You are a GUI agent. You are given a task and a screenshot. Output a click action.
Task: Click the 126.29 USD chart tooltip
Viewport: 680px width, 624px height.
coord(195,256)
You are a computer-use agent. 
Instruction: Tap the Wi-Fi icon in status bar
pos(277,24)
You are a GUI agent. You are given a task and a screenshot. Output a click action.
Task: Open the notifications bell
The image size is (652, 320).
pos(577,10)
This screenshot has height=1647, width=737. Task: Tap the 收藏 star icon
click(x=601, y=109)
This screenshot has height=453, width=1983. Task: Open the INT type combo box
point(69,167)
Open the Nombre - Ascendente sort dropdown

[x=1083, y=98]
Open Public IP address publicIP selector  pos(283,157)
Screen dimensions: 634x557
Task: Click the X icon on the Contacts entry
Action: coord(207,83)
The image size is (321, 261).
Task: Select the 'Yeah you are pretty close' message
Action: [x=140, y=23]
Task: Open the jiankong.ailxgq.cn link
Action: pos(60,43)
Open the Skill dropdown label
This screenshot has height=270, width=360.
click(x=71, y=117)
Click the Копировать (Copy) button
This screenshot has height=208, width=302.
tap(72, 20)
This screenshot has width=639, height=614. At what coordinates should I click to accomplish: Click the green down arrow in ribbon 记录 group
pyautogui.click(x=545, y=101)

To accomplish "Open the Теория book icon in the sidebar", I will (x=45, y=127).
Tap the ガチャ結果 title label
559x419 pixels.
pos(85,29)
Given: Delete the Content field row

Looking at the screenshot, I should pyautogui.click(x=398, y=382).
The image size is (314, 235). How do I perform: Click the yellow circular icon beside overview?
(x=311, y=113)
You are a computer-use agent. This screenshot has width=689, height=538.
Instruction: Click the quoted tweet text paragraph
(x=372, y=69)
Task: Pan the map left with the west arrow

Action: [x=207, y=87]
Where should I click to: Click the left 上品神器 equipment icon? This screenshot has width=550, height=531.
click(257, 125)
.....
=== Task ===
Line by line, transcribe the material above exactly.

=== Task solution ===
You are a GUI agent. You are given a task and a screenshot. Output a click action.
Task: Click the 126.29 USD chart tooltip
Viewport: 680px width, 624px height.
coord(195,256)
You are a computer-use agent. 
Instruction: Tap the Wi-Fi icon in status bar
pos(277,24)
You are a GUI agent. You are given a task and a screenshot. Output a click action.
Task: Open the notifications bell
The image size is (652, 320).
pos(577,10)
This screenshot has height=1647, width=737. Task: Tap the 收藏 star icon
click(x=601, y=109)
This screenshot has height=453, width=1983. Task: Open the INT type combo box
point(69,167)
Open the Nombre - Ascendente sort dropdown

[x=1083, y=98]
Open Public IP address publicIP selector  pos(283,157)
Screen dimensions: 634x557
Task: Click the X icon on the Contacts entry
Action: coord(207,83)
The image size is (321, 261).
Task: Select the 'Yeah you are pretty close' message
Action: [x=140, y=23]
Task: Open the jiankong.ailxgq.cn link
Action: pos(60,43)
Open the Skill dropdown label
This screenshot has height=270, width=360.
click(x=71, y=117)
Click the Копировать (Copy) button
This screenshot has height=208, width=302.
tap(72, 20)
This screenshot has width=639, height=614. At what coordinates should I click to accomplish: Click the green down arrow in ribbon 记录 group
pyautogui.click(x=545, y=101)

To accomplish "Open the Теория book icon in the sidebar", I will (x=45, y=127).
Tap the ガチャ結果 title label
559x419 pixels.
pos(85,29)
Given: Delete the Content field row

Looking at the screenshot, I should pyautogui.click(x=398, y=382).
The image size is (314, 235). How do I perform: Click the yellow circular icon beside overview?
(x=311, y=113)
You are a computer-use agent. This screenshot has width=689, height=538.
Instruction: Click the quoted tweet text paragraph
(x=372, y=69)
Task: Pan the map left with the west arrow

Action: [x=207, y=87]
Where should I click to: Click the left 上品神器 equipment icon? This screenshot has width=550, height=531.
click(257, 125)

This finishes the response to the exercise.